* [Passage shown]:
Friday, July 25, 2008

The Uncarved Block

One of those key Daoist concepts that take a lifetime to understand is that of "pu". Usually, this is translated as "the uncarved block". The reference is to a piece of wood that has not yet been shaped by some craftsman into some image. Unlike other religions or philosophies that seek to mold the believer into some form or another, the ideal in Daoism is for a person to find him or herself in their innate, spontaneous reality.

Of course, it is a lot more difficult to do than to say. For example, no one comes to a specific place in their life without having had a wide range of influences already impressed upon them. Where do those old impressions leave off and where does the original nature begin? We can try to discern our original nature, but this doesn't just happen without some effort. How can one tell the difference between a process that is stripping away outside influences from one that is imposing a new one?

Indeed, the whole metaphor of the block of wood suggests something that is outside of the viewer. In actual fact, though, since the block is ourselves it means that whether or not one wants to be an uncarved block might come about because of a specific type of carving. Would someone who had not been exposed to Daoism really care about whether or not they are "carved" or "uncarved"?

I started thinking about this point because I was trying to understand why it is that I get so profoundly upset when someone tries to meddle with my writing. Normally this isn't an issue, because I work at a menial job and most of my writing is unpaid. But once in a while I get involved in a collective activity and then I often butt heads with someone who takes issue with the way I look at the world and express myself.

* [Records for the exercise]:
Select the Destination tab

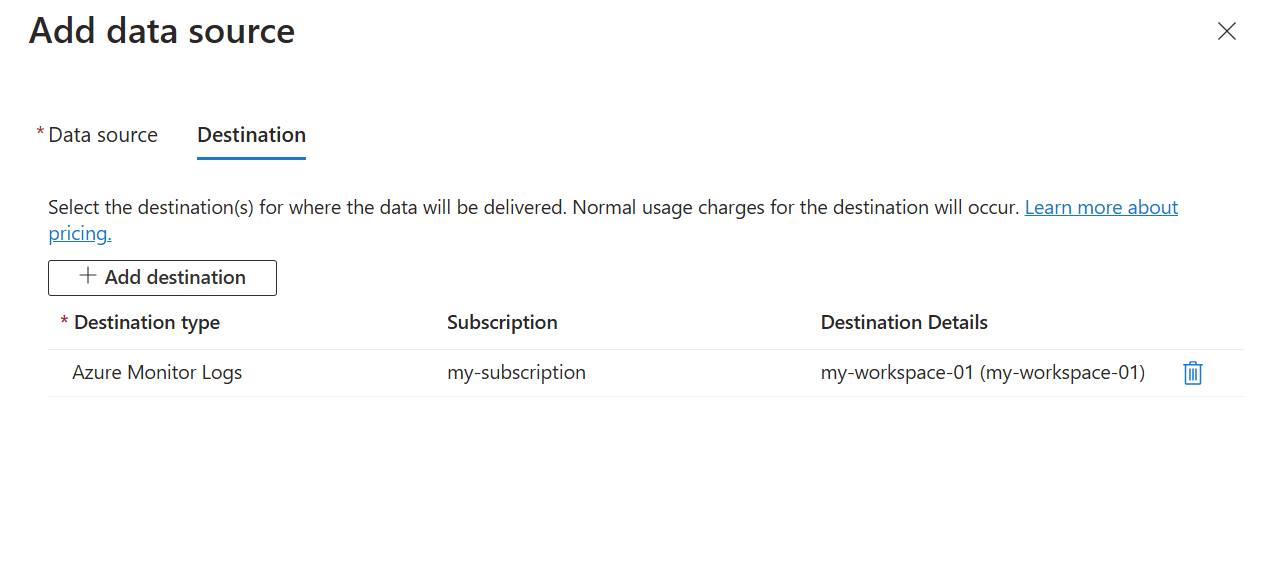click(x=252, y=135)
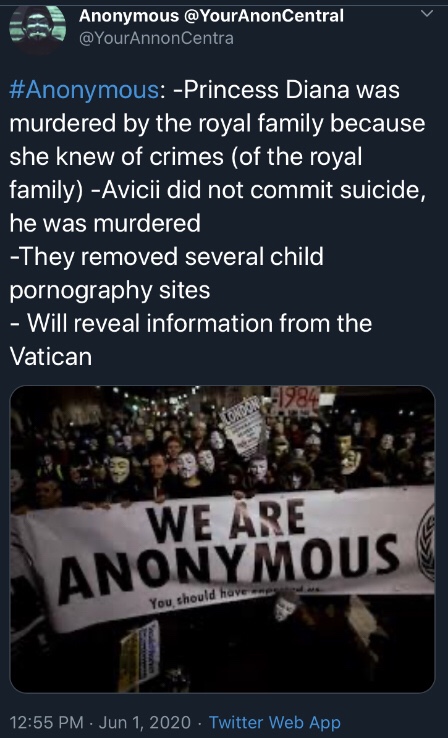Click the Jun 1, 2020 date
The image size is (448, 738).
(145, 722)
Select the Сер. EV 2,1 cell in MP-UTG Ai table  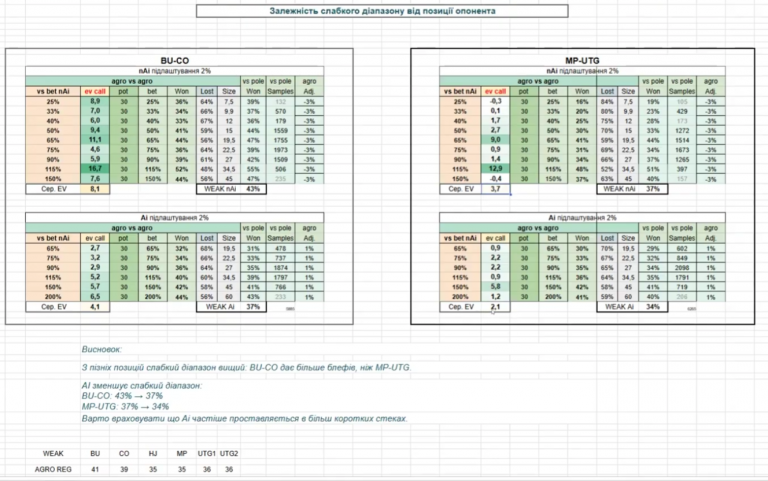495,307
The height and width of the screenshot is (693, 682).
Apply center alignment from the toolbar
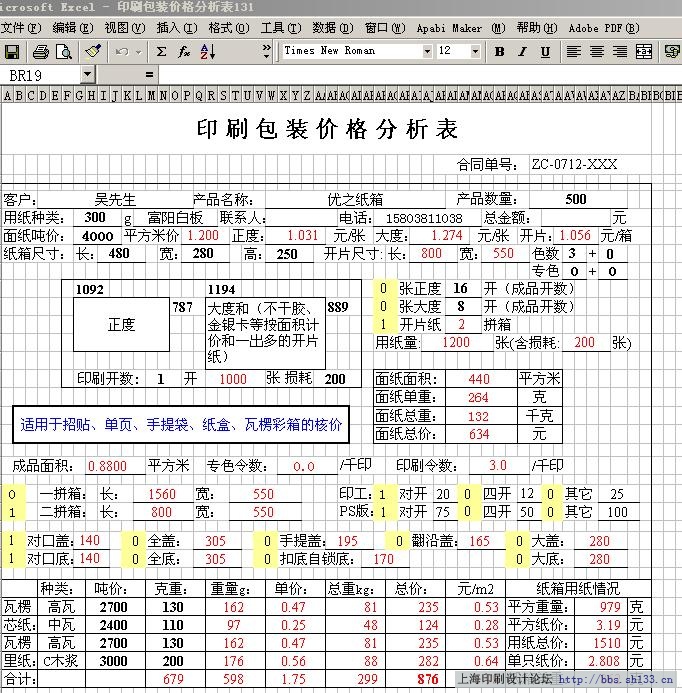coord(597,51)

* [Your tasks]:
A: Print the passage on the uncarved block in full, word for word.
B: Please turn the entries into a Markdown table with the columns Row and Line, beginning at the line that has "The height and" and stopping after the final line of the entries. Number each row, skip blank lines, and leave the pictures out.
The passage on the uncarved block and the entries have no connection to each other.

* [Full solutions]:
A:
Friday, July 25, 2008

The Uncarved Block

One of those key Daoist concepts that take a lifetime to understand is that of "pu". Usually, this is translated as "the uncarved block". The reference is to a piece of wood that has not yet been shaped by some craftsman into some image. Unlike other religions or philosophies that seek to mold the believer into some form or another, the ideal in Daoism is for a person to find him or herself in their innate, spontaneous reality.

Of course, it is a lot more difficult to do than to say. For example, no one comes to a specific place in their life without having had a wide range of influences already impressed upon them. Where do those old impressions leave off and where does the original nature begin? We can try to discern our original nature, but this doesn't just happen without some effort. How can one tell the difference between a process that is stripping away outside influences from one that is imposing a new one?

Indeed, the whole metaphor of the block of wood suggests something that is outside of the viewer. In actual fact, though, since the block is ourselves it means that whether or not one wants to be an uncarved block might come about because of a specific type of carving. Would someone who had not been exposed to Daoism really care about whether or not they are "carved" or "uncarved"?

I started thinking about this point because I was trying to understand why it is that I get so profoundly upset when someone tries to meddle with my writing. Normally this isn't an issue, because I work at a menial job and most of my writing is unpaid. But once in a while I get involved in a collective activity and then I often butt heads with someone who takes issue with the way I look at the world and express myself.

B:
| Row | Line |
|---|---|
| 1 | The height and width of the screenshot is (693, 682). |
| 2 | Apply center alignment from the toolbar |
| 3 | coord(597,51) |